Fractal Design Define R6 Mid-Tower Chassis
Looking at the front of the chassis is screams Fractal Design and Define. A very thin plastic bezel surrounds the sheet of unobstructed blushed aluminum. There is a thin slit at the top which exposed the HDD activity LED and at the bottom we see reflections of the natural aluminum feet.
Fresh out of the box, the front panel opens to the left, but keep in mind that with a little time and a Phillips screwdriver, the door swing can be reversed. Inside of the panel we see a use of industrial sound dampening material, on the front of the chassis we find a removable bay cover at the top and louvers in front of the fans.
At the top of the front bezel, we locate the front I/O panel. In it, we see the pair of HD Audio jacks and the reset button to the left of the highly stylized power button and power LED ring around it. To the right of those, we find the pair of USB 2.0 ports and those for use with USB 3.0 devices.

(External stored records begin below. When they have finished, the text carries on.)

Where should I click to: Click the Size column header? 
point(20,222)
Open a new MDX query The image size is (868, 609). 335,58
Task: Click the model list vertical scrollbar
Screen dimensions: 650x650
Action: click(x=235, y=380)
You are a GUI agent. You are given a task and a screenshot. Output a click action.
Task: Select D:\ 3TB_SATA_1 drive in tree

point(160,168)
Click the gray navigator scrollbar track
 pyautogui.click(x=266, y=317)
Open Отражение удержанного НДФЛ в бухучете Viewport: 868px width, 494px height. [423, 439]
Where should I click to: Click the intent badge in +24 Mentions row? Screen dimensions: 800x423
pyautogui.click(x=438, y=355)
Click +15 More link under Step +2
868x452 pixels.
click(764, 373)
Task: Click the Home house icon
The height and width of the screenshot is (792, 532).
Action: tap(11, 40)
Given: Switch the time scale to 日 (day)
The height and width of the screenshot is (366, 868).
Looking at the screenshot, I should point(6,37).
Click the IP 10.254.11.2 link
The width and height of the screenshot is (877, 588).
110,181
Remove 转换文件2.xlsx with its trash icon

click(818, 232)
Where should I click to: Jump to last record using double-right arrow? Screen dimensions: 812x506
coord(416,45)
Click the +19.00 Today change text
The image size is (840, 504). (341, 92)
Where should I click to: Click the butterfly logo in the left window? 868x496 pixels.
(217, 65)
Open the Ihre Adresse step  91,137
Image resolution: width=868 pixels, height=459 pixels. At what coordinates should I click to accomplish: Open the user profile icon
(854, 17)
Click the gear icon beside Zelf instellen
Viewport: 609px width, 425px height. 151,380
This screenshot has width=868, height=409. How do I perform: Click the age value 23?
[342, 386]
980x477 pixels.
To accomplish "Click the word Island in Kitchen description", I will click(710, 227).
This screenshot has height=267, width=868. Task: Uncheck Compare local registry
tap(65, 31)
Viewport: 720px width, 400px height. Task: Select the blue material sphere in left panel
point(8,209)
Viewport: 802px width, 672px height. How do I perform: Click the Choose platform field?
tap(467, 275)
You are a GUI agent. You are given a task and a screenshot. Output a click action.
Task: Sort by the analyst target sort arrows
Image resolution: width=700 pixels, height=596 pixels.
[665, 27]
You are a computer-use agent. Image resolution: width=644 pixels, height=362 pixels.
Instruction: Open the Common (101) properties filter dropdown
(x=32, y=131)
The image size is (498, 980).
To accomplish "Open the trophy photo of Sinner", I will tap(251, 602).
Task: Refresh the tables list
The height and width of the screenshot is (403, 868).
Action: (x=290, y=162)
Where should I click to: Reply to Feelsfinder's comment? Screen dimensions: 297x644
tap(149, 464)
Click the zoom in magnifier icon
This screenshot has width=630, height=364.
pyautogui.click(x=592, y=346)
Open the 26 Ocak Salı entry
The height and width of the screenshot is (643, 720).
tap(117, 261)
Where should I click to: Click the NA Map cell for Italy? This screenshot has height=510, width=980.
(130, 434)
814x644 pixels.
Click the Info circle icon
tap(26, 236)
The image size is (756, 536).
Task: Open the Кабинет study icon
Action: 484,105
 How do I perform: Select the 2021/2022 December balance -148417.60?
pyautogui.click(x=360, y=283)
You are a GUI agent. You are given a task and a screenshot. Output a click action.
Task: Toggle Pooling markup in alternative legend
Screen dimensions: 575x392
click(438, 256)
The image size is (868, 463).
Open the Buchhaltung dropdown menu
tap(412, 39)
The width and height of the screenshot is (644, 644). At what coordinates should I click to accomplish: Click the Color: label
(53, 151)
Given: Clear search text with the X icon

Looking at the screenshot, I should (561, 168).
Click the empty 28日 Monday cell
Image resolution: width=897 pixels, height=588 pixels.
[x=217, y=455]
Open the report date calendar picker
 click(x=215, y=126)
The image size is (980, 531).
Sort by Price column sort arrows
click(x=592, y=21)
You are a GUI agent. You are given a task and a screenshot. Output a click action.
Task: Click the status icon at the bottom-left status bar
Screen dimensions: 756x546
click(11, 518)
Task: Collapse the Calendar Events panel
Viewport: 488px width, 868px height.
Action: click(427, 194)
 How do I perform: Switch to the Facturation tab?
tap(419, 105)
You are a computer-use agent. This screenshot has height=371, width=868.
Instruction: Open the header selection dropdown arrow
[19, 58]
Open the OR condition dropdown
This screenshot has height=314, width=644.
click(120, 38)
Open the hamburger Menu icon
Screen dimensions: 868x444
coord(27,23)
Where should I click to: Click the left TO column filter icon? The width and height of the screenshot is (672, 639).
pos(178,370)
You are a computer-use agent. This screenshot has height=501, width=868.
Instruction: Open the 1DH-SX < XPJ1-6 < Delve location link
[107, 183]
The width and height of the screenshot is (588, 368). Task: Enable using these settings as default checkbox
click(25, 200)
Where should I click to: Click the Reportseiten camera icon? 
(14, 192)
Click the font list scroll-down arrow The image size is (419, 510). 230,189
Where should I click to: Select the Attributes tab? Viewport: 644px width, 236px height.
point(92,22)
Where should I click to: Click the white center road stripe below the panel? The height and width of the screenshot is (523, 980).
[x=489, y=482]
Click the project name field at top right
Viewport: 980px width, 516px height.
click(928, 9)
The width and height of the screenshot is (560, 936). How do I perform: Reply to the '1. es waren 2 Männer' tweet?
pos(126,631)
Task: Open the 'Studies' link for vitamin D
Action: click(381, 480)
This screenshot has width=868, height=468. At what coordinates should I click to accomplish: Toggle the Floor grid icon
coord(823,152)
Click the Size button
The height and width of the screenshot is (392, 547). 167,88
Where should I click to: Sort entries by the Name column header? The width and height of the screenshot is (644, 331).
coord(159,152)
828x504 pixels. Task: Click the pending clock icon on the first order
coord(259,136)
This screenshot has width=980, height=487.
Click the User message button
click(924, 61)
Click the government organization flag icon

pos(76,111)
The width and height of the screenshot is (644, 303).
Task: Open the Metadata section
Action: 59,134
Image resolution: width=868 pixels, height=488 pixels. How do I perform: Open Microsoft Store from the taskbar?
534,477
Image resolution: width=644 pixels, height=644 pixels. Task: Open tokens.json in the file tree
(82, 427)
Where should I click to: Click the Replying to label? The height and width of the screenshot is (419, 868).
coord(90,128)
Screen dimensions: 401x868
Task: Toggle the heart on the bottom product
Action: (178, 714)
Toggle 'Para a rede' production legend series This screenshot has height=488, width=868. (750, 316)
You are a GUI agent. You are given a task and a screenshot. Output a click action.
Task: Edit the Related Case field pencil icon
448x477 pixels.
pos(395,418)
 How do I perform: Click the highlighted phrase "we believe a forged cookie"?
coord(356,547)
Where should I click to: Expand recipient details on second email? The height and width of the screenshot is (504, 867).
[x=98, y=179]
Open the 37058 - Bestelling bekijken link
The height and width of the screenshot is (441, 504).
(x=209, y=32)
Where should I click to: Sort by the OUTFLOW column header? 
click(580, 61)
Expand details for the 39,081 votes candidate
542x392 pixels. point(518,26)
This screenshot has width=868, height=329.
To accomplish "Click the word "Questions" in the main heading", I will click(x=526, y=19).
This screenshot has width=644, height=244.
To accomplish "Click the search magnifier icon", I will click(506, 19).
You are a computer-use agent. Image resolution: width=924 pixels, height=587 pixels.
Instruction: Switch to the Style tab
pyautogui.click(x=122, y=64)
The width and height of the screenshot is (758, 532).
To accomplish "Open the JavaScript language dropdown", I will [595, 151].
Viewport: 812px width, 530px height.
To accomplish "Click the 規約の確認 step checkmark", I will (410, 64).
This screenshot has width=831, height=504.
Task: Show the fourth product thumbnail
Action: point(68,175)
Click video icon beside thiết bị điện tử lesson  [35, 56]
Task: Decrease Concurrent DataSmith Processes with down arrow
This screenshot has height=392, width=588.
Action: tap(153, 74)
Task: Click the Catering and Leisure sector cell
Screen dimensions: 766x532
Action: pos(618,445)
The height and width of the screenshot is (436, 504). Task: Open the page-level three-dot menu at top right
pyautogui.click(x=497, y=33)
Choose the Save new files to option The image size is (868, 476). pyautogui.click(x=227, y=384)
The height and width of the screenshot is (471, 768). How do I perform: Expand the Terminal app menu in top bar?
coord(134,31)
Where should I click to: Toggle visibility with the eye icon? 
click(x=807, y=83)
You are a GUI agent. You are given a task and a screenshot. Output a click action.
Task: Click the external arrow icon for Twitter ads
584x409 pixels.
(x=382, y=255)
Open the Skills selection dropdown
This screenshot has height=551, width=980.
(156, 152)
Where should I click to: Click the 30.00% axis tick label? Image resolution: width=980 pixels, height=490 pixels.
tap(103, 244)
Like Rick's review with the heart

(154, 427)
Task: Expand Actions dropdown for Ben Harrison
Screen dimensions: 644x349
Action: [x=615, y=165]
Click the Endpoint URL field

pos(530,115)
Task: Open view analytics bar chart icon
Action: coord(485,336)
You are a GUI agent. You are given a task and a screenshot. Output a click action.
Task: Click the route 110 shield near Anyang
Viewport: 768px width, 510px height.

As shipped, the Define R6 has a closed top. By this, we mean to say that the panel in the middle of all that steel is also covered with a removable steel panel. This panel is backed with more industrial sound absorbing material, but the cover, as well as the entire inset section, is removable.
We want to make mention of the ventilation offered down the side of the front bezel, but as for the rest, it is more about what you don't see than what you do see. While Fractal Design does a terrific job with the trim paint inside of the tempered glass panel, we will point out that we are not seeing four thumbscrews holding it on. Fractal Design rethought the idea and had come up with a very pleasing result.
At the back of the Define R6, we must first point out the button at the top, which releases the top inset panel. We then see the rear I/O and exhaust areas filling the rest of the top section. Just below, we see seven horizontal expansion slots as well as a pair which are vertical. At the bottom is where the PSU resides but is installed through the back and uses the PSU mounting plate seen there.
The right side of the chassis is a solid steel panel and is also what we assume the left side panel would look like if not opting for the TG Edition of the Define R6. Currently, thumbscrews hold both panels for shipping, but once you have it, you don't have to use these if you wish. Both doors open like they are on a car, and since "hinged" at the front, Fractal installed metal balls and sockets which can be used to hold the panels closed, while allowing easier access down the road.
Four round legs are used, internally made of plastic, with a polished metallic outer covering, and rubber feet used for grip. Four plastic brackets hold the dust filter in place, and this filter is removable from the front of the chassis. Also note, the top right dust cover bracket has holes in it, which allows access to screws holding in the drive bay support plate.